_Fragmento de texto_:

La obra, en su conjunto, fue la expresión científica de los problemas metodológicos de una disciplina nueva, contrastada con el pensamiento de grandes autores nacionales y extranjeros: Ihering, Gierke, Lambert, Brissaud, Salvioli, Giudice, Hinojosa, Costa, Pollock o Maifand. La asistencia a los congresos de ciencias históricas de Roma (1903), de la que salió, tras el pertinente informe de Altamira, el acuerdo del claustro de apoyar su propuesta de crear en Roma un Instituto Histórico Español «análogo al que tienen todas la naciones cultas del mundo»(80), o de Berlín (1908) al que acudió, junto con Hinojosa, (becados ambos por la recién inaugurada Junta de Ampliación de Estudios(81), con una comunicación sobre el estado de los estudios de Historia del Derecho en España y su enseñanza(82), en tanto que Hinojosa presentaba su trascendental estudio sobre El elemento germánico en el Derecho español; la correspondencia habitual con los grandes investigadores del momento, a los que envía regularmente sus libros(83); su propia concepción viva de la disciplina en contacto permanente con las fuentes de conocimiento y la última bibliografía, hicieron de Altamira, de su cátedra de Historia del Derecho y, por extensión, de la Universidad de Oviedo, un punto de referencia obligado en aquella hora de regeneración patria. Una parte de esta fecunda actividad quedaría reflejada para siempre en los Anales de la Universidad de Oviedo.

_Enunciado 1_: Enumera los tres factores que, según el fragmento sobre Altamira, hicieron de él un punto de referencia obligado.
_Enunciado 2_: Prolonga el fragmento sobre Altamira a partir de su última oración.
Los datos que siguen no guardan relación con el fragmento anterior.

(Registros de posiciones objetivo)
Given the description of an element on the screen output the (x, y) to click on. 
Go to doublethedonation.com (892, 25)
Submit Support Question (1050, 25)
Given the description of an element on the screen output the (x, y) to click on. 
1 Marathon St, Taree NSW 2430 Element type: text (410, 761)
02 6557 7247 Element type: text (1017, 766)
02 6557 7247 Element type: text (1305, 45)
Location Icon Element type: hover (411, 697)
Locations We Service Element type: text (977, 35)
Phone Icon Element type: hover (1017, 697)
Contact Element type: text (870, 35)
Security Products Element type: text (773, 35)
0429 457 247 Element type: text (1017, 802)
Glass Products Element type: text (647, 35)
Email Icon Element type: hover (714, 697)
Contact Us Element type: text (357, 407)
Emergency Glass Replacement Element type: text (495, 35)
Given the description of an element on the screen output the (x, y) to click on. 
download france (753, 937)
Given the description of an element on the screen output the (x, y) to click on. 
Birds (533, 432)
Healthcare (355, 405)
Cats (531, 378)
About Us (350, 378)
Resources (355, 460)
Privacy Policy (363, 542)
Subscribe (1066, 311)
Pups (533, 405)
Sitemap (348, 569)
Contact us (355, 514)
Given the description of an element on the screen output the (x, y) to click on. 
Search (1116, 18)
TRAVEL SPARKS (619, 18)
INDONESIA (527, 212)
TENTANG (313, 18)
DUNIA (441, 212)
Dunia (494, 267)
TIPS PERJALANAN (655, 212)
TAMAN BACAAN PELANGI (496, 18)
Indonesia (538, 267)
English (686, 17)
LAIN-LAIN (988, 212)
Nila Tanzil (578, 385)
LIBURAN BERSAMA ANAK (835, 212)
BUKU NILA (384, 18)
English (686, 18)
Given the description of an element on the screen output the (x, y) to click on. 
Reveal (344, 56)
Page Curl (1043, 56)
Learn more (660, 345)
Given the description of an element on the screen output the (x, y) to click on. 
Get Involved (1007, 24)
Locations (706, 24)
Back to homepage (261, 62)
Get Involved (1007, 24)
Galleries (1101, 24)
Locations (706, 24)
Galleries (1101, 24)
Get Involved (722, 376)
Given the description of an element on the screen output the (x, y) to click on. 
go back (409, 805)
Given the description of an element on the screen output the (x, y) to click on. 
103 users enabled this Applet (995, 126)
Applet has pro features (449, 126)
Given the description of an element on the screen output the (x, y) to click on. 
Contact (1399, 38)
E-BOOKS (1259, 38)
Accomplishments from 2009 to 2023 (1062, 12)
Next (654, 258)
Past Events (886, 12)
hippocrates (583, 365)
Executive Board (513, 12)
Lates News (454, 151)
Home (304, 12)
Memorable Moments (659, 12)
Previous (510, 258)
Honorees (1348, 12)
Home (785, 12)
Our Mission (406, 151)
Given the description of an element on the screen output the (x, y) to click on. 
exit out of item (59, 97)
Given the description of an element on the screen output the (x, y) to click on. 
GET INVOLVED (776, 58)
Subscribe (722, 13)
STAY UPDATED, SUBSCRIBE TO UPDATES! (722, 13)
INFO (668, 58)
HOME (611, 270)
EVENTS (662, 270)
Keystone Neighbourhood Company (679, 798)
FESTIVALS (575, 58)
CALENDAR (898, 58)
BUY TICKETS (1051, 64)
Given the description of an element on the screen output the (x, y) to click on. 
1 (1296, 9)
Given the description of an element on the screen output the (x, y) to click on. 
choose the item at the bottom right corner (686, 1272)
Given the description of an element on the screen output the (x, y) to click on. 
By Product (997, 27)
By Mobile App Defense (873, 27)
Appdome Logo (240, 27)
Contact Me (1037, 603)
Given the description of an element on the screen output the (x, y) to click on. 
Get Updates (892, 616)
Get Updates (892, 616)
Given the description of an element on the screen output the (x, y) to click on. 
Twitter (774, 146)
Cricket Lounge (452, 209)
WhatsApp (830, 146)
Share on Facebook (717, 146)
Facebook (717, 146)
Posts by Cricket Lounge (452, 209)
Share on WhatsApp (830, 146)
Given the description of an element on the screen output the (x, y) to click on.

_Respuesta 1_:
- La asistencia a los congresos de ciencias históricas de Roma (1903) y de Berlín (1908).
- La correspondencia habitual con los grandes investigadores del momento, a los que enviaba regularmente sus libros.
- Su propia concepción viva de la disciplina, en contacto permanente con las fuentes de conocimiento y la última bibliografía.

_Respuesta 2_:
4. Su labor pedagógica: el eco de los Anales de la Universidad de Oviedo

A propuesta de Posada, a imitación de los Anales de otras Universidades y con el propósito de corresponder a la generosa regularidad con que remitían algunas de ellas sus Revistas (en la propuesta se citaba especialmente el caso de Chile), se acordó hacer un Libro de la Universidad, cuyo carácter diseñó en el prólogo del número I (1901) el rector Aramburu(84). Los Anales de la Universidad de Oviedo, como finalmente se les llamó, nacieron con el siglo con vocación pedagógica más que administrativa, superando el viejo modelo de las Memorias de la Universidad. Así más que una revista científica fue un órgano de expresión académica, válido en todo caso para el intercambio universitario. En este sentido, los Anales se estructuraron en diversas secciones(85) que pretendían mostrar, con cierto orgullo ingenuo («única de su género en la nación» decía Canella), la nueva realidad de una Universidad pequeña pero de ambición universal como la misma ciencia, que intentaba corresponder con sus escasos medios al propósito patrio de la regeneración nacional.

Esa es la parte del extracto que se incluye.